07.03.2016 / Articles / / ,

Leader d’un parti ou magistrat?

En date du 19 février 2016, un membre de l'exécutif cantonal a utilisé le papier à en-tête du Canton du Valais en sa qualité de « ministre responsable de la sécurité du Canton du Valais », de « citoyen », de « vice-président du plus grand parti du Suisse » et de « ministre élu du peuple suisse » pour adresser divers reproches au président français.

Si un vice-président de parti est évidemment libre de penser ce qu’il veut et de l’exprimer, il n’en va pas de même pour un Conseiller d’Etat, qui se doit de respecter les devoirs de sa charge. Cela comprend, notamment, le respect de notre Constitution – qui réserve les affaires étrangères à la Confédération – ainsi que l’application d’un des principes fondamentaux du système politique suisse, à savoir celui de la collégialité qui impose une solidarité sans faille aux membres d’un exécutif.

Par simple application de ce principe, il est inimaginable que le président d’un parti national en exercice siège au Conseil fédéral, la défense des intérêts particuliers d’un parti politique et celle des décisions d’un exécutif collégial présentant un potentiel de conflit beaucoup trop élevé.

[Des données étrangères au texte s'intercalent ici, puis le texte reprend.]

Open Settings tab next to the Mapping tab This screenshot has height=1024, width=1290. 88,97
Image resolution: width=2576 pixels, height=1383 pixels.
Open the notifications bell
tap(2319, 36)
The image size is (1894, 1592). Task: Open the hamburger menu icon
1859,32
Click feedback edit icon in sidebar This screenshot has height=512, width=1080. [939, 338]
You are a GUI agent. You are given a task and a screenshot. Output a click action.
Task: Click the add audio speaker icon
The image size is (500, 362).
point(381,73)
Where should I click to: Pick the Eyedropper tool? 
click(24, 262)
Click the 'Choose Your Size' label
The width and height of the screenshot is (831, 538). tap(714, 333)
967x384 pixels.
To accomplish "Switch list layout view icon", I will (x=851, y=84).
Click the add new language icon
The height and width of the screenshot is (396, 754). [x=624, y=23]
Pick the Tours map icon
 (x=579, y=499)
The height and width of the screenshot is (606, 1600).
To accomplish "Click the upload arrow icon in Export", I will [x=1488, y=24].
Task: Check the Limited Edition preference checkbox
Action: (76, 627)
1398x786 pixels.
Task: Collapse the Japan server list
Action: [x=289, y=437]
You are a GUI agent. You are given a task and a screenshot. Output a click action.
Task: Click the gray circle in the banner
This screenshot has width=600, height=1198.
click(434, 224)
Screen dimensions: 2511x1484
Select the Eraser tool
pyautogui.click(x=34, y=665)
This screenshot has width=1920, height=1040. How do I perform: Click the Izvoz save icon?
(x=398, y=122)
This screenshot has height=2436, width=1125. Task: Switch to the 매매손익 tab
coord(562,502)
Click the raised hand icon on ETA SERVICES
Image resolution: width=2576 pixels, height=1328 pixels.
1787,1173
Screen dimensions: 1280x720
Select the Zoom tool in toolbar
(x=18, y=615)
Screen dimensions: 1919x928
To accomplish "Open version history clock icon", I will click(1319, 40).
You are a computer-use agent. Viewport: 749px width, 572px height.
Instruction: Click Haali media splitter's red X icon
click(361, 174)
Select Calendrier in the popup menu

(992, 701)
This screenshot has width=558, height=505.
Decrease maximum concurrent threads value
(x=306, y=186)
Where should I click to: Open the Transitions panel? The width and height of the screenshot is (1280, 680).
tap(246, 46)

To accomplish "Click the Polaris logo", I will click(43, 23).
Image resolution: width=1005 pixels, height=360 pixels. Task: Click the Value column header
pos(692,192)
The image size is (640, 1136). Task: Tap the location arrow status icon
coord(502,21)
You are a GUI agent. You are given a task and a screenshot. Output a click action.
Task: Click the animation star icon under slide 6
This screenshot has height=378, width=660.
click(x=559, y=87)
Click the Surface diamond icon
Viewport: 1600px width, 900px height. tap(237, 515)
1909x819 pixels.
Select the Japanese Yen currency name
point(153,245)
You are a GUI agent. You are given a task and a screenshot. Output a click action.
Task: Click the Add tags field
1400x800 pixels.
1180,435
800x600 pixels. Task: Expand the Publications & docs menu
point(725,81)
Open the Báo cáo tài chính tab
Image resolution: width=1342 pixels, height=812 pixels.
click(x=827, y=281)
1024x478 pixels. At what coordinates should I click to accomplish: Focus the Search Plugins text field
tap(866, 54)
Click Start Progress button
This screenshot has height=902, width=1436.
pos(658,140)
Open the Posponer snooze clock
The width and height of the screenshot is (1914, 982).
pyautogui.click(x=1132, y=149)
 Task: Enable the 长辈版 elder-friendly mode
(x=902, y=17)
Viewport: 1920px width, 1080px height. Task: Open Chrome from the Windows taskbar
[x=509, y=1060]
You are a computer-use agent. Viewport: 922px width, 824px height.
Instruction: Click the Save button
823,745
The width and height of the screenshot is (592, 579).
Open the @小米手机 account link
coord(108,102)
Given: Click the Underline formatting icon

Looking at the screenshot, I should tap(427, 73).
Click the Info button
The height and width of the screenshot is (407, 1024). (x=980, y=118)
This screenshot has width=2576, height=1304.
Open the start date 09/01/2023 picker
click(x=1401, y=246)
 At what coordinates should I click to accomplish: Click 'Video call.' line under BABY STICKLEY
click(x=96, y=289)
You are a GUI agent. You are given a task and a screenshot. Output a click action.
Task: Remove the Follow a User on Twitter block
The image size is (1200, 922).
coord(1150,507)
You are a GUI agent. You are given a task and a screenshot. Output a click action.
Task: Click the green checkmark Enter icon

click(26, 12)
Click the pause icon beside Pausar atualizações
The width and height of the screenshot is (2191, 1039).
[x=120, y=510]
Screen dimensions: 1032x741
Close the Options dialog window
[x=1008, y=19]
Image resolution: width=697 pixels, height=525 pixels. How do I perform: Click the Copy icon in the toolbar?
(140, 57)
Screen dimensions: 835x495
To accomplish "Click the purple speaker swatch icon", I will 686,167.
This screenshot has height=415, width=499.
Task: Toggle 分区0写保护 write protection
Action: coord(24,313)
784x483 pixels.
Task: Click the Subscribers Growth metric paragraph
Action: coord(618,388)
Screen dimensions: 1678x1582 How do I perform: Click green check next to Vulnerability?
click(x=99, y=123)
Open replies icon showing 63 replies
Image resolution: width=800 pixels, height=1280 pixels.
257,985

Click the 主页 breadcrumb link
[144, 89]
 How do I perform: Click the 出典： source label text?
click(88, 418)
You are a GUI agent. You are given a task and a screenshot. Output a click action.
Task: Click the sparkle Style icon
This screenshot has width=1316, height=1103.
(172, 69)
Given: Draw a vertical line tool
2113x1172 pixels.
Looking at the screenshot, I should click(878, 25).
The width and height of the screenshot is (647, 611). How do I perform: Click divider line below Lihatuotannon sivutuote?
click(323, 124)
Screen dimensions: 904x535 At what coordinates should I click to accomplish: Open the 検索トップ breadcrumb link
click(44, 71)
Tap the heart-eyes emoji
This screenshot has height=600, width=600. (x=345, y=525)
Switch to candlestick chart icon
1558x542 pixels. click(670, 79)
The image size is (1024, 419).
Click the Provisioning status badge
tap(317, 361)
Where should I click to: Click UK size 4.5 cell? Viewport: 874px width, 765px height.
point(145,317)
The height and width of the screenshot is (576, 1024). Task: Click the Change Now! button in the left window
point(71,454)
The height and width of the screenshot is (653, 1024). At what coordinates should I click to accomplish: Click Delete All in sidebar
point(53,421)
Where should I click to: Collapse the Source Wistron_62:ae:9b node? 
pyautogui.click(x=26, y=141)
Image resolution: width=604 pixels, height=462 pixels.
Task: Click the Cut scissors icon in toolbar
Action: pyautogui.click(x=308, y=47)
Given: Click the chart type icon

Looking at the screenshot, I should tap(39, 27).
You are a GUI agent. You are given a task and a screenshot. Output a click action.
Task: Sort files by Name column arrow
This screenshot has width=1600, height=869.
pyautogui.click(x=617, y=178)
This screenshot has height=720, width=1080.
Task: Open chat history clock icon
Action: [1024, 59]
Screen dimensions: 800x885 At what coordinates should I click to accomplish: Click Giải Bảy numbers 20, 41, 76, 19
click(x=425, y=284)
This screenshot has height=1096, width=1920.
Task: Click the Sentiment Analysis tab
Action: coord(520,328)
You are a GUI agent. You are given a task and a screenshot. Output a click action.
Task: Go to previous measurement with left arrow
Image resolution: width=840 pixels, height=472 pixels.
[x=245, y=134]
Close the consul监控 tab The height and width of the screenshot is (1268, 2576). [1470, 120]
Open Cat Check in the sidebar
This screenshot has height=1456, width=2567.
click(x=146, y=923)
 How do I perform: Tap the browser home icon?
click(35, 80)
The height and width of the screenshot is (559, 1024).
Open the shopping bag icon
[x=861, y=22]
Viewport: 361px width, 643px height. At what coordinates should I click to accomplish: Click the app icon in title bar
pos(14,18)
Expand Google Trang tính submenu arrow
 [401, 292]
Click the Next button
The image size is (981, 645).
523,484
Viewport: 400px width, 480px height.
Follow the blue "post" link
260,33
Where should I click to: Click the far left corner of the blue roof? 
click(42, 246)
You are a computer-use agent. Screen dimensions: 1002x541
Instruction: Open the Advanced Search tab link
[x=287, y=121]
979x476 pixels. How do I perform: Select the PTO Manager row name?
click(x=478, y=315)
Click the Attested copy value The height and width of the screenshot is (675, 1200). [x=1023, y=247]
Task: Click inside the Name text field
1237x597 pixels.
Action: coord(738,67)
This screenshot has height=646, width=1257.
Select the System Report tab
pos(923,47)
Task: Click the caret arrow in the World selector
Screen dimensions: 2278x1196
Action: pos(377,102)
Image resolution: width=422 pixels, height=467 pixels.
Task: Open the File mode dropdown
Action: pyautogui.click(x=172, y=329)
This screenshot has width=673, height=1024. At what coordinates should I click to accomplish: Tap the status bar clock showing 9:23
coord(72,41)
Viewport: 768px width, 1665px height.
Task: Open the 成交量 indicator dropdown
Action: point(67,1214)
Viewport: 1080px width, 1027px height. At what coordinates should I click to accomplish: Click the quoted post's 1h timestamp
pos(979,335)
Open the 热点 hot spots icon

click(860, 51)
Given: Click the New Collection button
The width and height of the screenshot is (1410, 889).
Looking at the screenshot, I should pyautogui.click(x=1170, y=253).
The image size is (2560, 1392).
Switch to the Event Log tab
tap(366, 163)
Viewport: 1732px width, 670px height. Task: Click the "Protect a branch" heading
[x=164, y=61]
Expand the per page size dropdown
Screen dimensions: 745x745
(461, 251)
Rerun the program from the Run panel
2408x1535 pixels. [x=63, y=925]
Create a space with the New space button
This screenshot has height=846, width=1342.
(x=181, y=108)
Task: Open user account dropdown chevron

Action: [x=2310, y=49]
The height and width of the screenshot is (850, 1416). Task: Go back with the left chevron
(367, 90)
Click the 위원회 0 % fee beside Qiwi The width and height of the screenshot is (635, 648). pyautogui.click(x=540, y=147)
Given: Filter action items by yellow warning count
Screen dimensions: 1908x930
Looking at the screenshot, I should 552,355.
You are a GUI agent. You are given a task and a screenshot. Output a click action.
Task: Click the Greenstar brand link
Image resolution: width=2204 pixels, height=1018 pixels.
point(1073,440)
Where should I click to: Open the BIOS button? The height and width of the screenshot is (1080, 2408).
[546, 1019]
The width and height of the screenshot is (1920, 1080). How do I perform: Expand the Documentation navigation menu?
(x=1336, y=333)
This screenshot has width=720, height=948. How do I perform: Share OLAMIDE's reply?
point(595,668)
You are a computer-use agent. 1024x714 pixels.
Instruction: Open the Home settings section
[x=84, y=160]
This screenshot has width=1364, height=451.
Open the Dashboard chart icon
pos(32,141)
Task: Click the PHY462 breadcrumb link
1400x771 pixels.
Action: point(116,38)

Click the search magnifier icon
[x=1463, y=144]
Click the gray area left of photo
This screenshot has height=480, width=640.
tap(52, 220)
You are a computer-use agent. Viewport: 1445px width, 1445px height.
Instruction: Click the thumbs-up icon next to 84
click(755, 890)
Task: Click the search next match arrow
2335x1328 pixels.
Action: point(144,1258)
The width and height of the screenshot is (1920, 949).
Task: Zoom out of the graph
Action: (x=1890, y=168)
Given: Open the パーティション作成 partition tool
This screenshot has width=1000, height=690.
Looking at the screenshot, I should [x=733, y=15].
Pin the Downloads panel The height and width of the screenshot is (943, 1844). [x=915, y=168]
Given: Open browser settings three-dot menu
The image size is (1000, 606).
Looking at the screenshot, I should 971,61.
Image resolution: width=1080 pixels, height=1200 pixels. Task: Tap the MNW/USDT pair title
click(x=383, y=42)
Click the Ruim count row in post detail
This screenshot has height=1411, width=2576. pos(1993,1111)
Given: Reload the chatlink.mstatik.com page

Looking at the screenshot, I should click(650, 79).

Pour le groupe PDC du Bas-Valais, le déroulement de cette législature – ce dernier incident en particulier – prouve à notre niveau cantonal que le cumul d’une fonction de vice-président d’un parti national n’est pas compatible avec la hauteur de vue attendue d’un Conseiller d’Etat qui se doit entièrement à sa charge. Ceci dit, il n’est pas question de demander à qui que ce soit de ne plus être impliqué à l’interne de son parti. Le bon sens impose cependant qu’un magistrat ne soit pas, en même temps, le porte-parole officiel de son parti, quel qu’en soit le nom.

Le groupe PDCB propose ainsi d’interdire à l’avenir à tout membre du Conseil d’Etat de siéger au sein des organes dirigeants d’un parti national ou d’une section cantonale, particulièrement en qualité de président, de vice-président ou quelque autre titre qui lui permet de s’exprimer publiquement au nom de son parti.